- _Task objective_
Leaving out all pictures, transcribe exactly the lines between the line with "1566x528 pixels." and the last line of the records below, both included.

- _Dataset records_

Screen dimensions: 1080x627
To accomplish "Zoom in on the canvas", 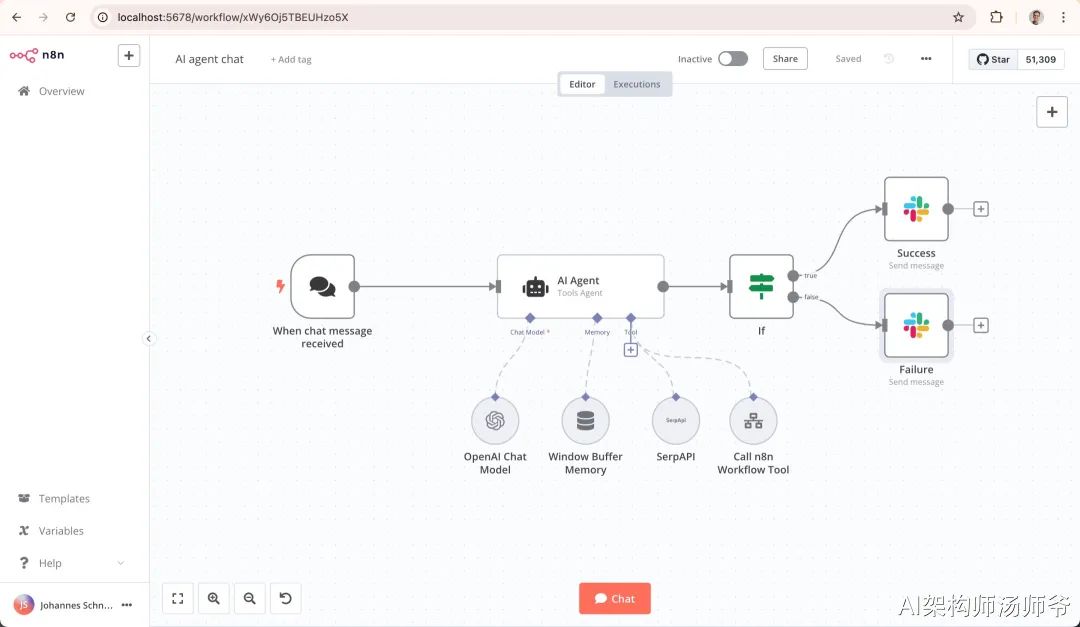I will (214, 598).

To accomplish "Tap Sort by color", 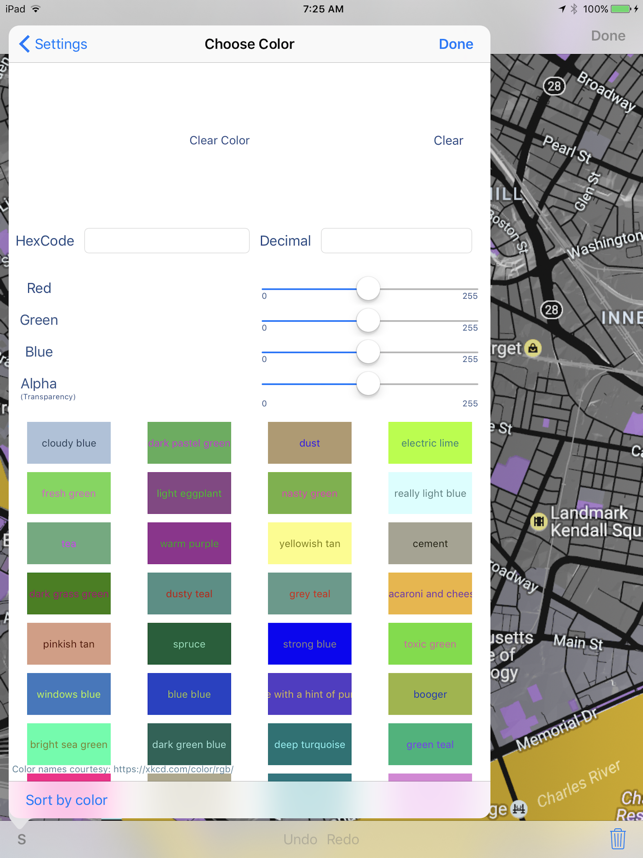I will pyautogui.click(x=66, y=800).
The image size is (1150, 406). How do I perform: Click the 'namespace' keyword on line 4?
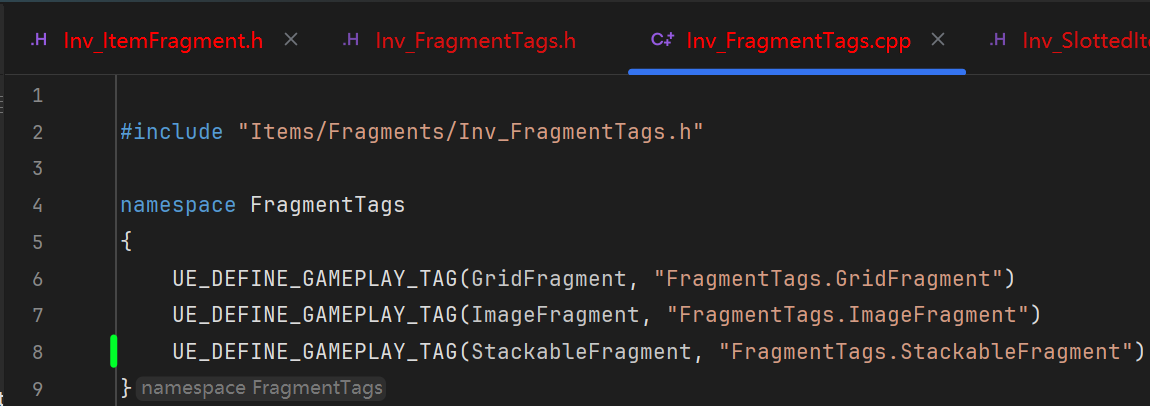(178, 205)
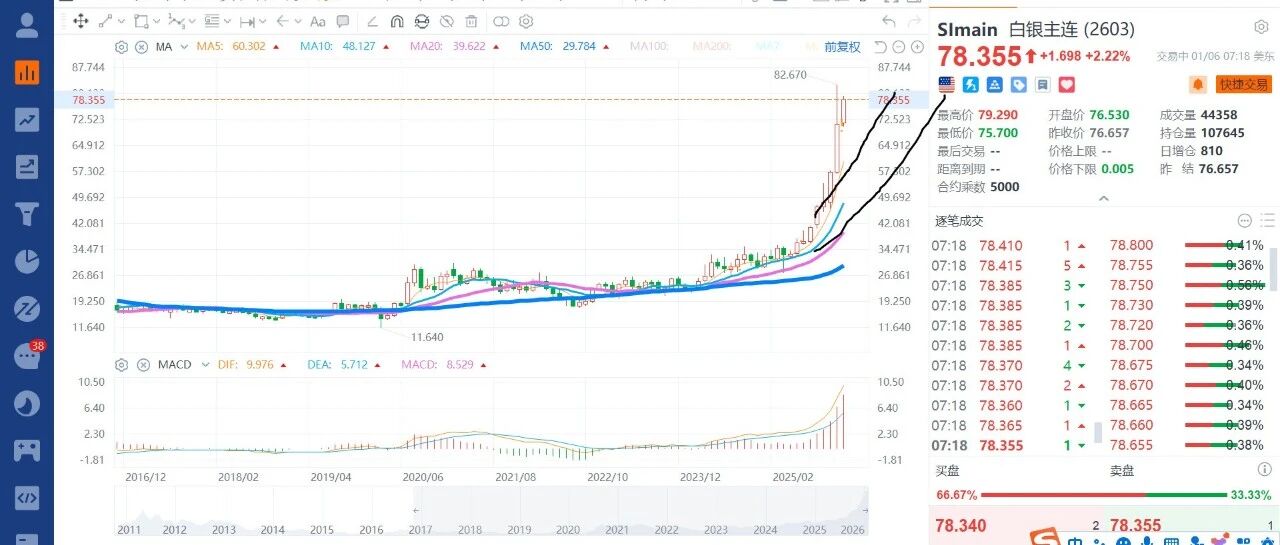Add SImain to favorites with heart icon
Viewport: 1280px width, 545px height.
(x=1066, y=85)
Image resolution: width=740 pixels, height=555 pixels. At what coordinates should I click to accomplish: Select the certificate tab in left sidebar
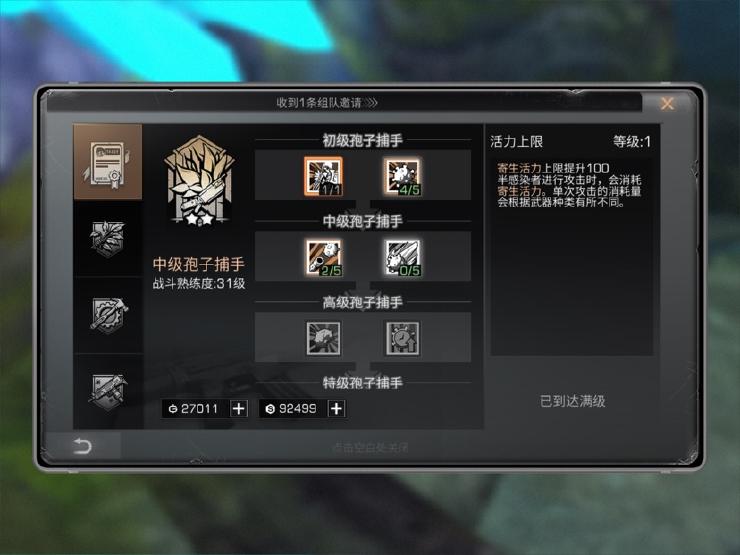coord(108,162)
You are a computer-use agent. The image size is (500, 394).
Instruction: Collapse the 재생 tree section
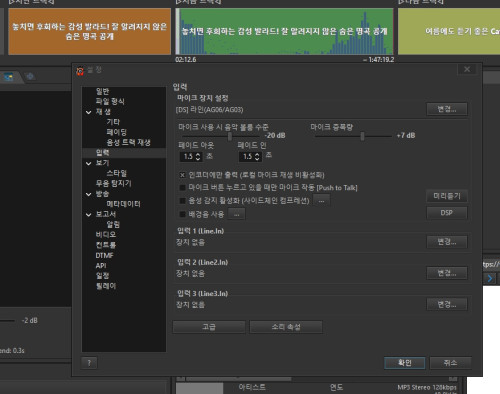coord(89,112)
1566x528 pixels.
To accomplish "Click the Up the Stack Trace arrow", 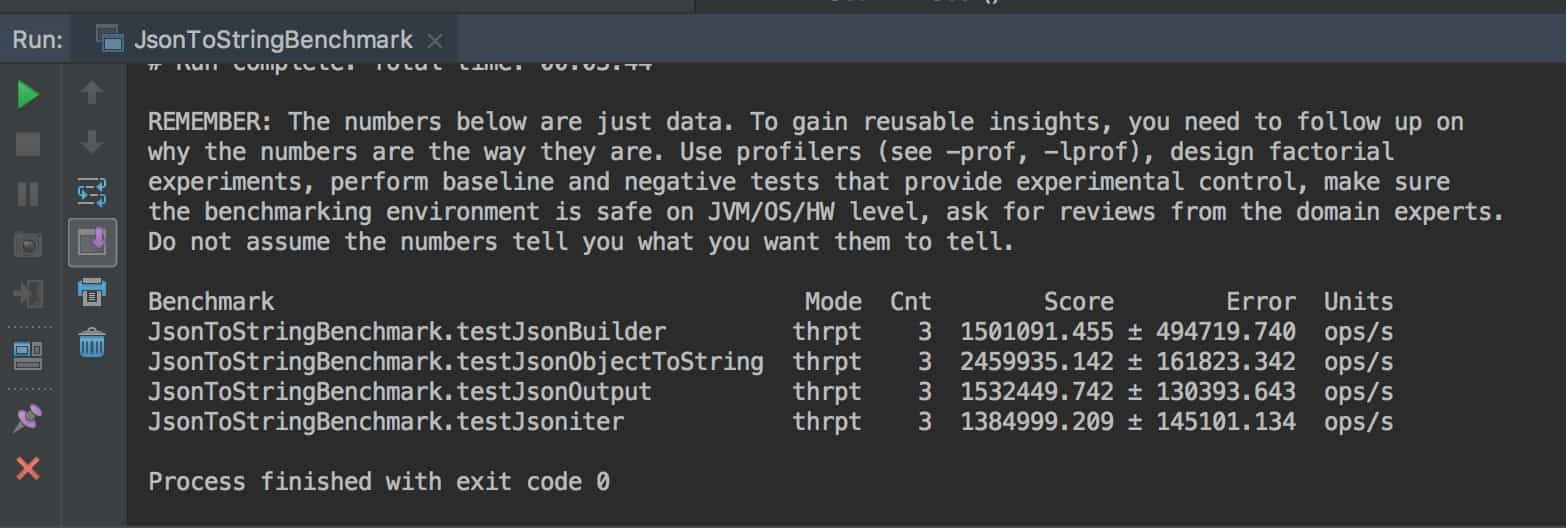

- _Your response_
1566x528 pixels.
To accomplish "Click the Up the Stack Trace arrow", 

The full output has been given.